> Exercise description: Rewrite the listing below, replacing "message text area" with "comment field" and keeping everything else unchanged.

##########

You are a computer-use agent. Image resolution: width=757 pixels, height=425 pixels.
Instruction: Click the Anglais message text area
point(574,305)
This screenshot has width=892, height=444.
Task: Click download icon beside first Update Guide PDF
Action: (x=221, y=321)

##########

> Answer below:
You are a computer-use agent. Image resolution: width=757 pixels, height=425 pixels.
Instruction: Click the Anglais comment field
point(574,305)
This screenshot has width=892, height=444.
Task: Click download icon beside first Update Guide PDF
Action: (x=221, y=321)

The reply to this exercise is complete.